PhantomRaven operators actively monitor for these AI-generated phantom packages and register them in npm before legitimate developers do. When developers follow their LLM assistant's recommendations, they unknowingly install attacker-controlled malware.
This exploitation is particularly insidious because victims perceive themselves as following expert guidance. LLM developers acknowledge they have not yet fully understood the root causes of hallucinations or developed reliable methods to prevent them, creating an ongoing vulnerability that threat actors can exploit.
Recommendations for Developers
Koi Security researchers emphasize several critical security practices:
Verification Steps:
- Never rely solely on LLM recommendations for package selection without independent verification
- Manually verify package names and check for typosquatting variants
- Confirm package authenticity by examining the publisher, download statistics, and community reputation
- Review package dependencies even when manifests show none—investigate runtime behavior
- Install only from verified vendors with established track records
- Implement security scanning that includes runtime behavior analysis, not just static code review
- Monitor CI/CD environments for unauthorized credential usage
Organizational Measures:
- Maintain approved package allowlists
- Implement network egress filtering to detect suspicious external connections during package installation
- Audit environment variables and secrets accessible to build processes
- Regularly rotate authentication tokens and credentials
The Broader Threat Landscape
The PhantomRaven campaign exemplifies the evolving sophistication of software supply chain attacks.
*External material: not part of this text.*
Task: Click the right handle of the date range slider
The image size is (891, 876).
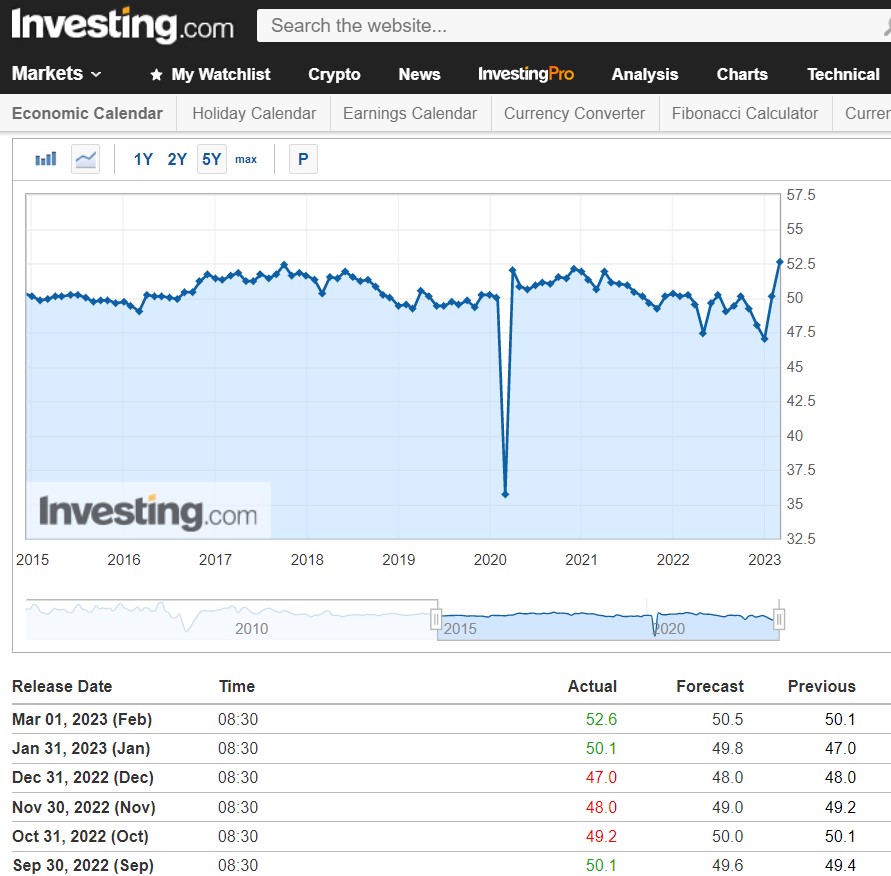Action: click(x=780, y=619)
By combining technical exploitation of npm's RDD feature with social engineering through AI hallucination manipulation, attackers have created a multi-layered threat that bypasses traditional defenses.
As development workflows increasingly incorporate AI assistants and automated dependency management, the attack surface continues expanding. Organizations must adapt their security postures to address these emerging threats while maintaining the agility that modern development practices require.
The discovery underscores an urgent need for npm and similar package repositories to reevaluate features like Remote Dynamic Dependencies, which provide convenience at the cost of transparency and security. Until such architectural issues are addressed, developers remain the critical line of defense against supply chain compromise.